C’est ce qui l’avait perdu. À présent que le garçon avait vu sa vraie apparence en débarquant sur Rizator-III, il était hors de question qu’il lui fasse à nouveau confiance. Plus question, non plus, de remonter les couloirs du Temps : ses derniers voyages l’avaient épuisé et retourner dans le passé pour en modifier le cours lui prendrait trop de forces… Heureusement, il lui restait Elestra : tant qu’il l’avait en son pouvoir, rien n’était perdu. Un claquement de tentacule et il flotta devant la porte derrière laquelle il avait enfermé la jeune fille. L’air sentait la charogne – la charogne et le marécage. Il aimait cette odeur. La porte s’ouvrit sans bruit, comme le font toutes les portes temporelles. Il jeta un coup d’œil à l’intérieur, prêt à se réjouir…

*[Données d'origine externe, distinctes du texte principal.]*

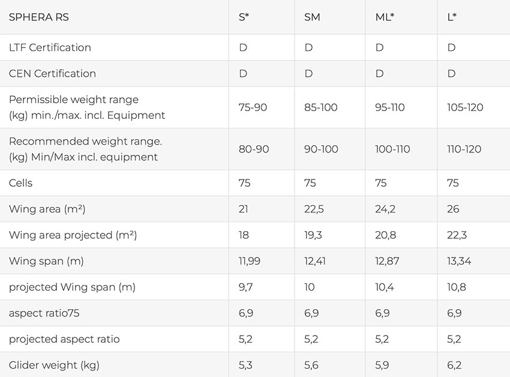This screenshot has height=377, width=510.
Task: Click the 75-90 permissible weight value
Action: click(x=253, y=107)
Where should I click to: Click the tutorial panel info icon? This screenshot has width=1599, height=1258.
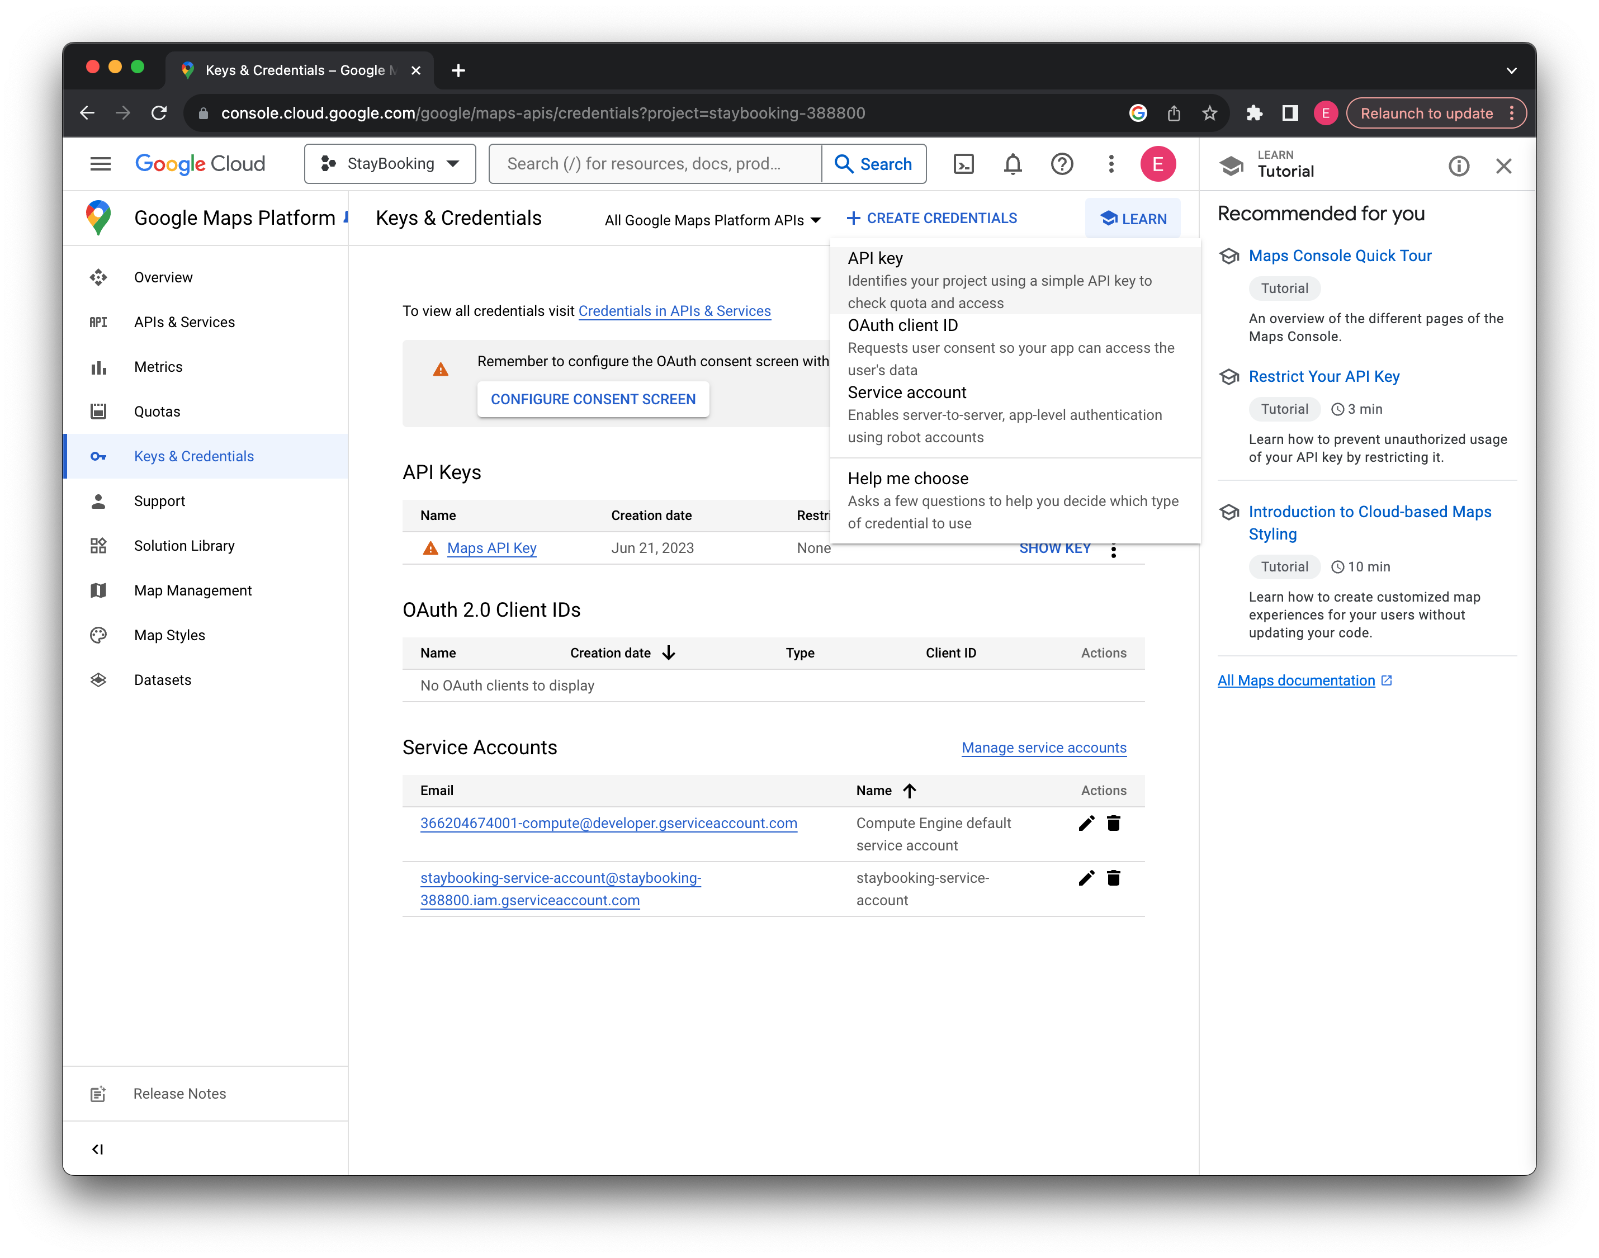[x=1458, y=166]
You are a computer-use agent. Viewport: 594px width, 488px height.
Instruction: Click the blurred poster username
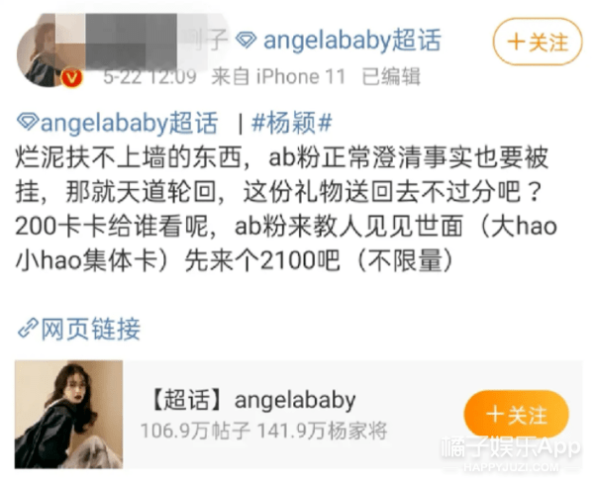142,41
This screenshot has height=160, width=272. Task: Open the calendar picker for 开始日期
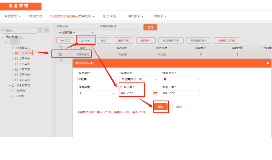pyautogui.click(x=155, y=93)
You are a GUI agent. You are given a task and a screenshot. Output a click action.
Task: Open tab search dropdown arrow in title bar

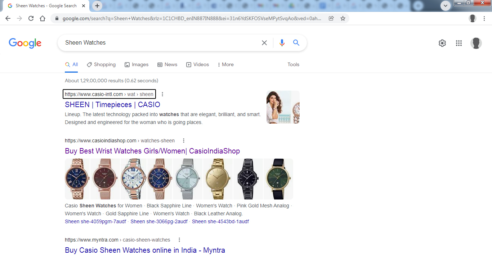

… mais rien. La salle était vide. Elestra avait disparu. L’être qui se faisait appeler « Je’An » poussa un hurlement, un long cri glaçant qui n’avait rien de vivant… la porte claqua. Les Gardiens du Temps… c’étaient eux qui avaient fait le coup, il en était sûr ! Leur stupide prophétie… le couronnement était proche… la Diacre… Boru… Eien ! Il devait empêcher ça.
Il ne lui restait plus qu’une solution : forcer le passage jusqu’à Rizator-III et remettre les griffes sur Elestra. Quoi qu’il en coûte.
Magali Bossi
Photo : ©deep377
La suite, c’est par ICI !
Et pour retrouver tous les épisodes, c’est par LÀ !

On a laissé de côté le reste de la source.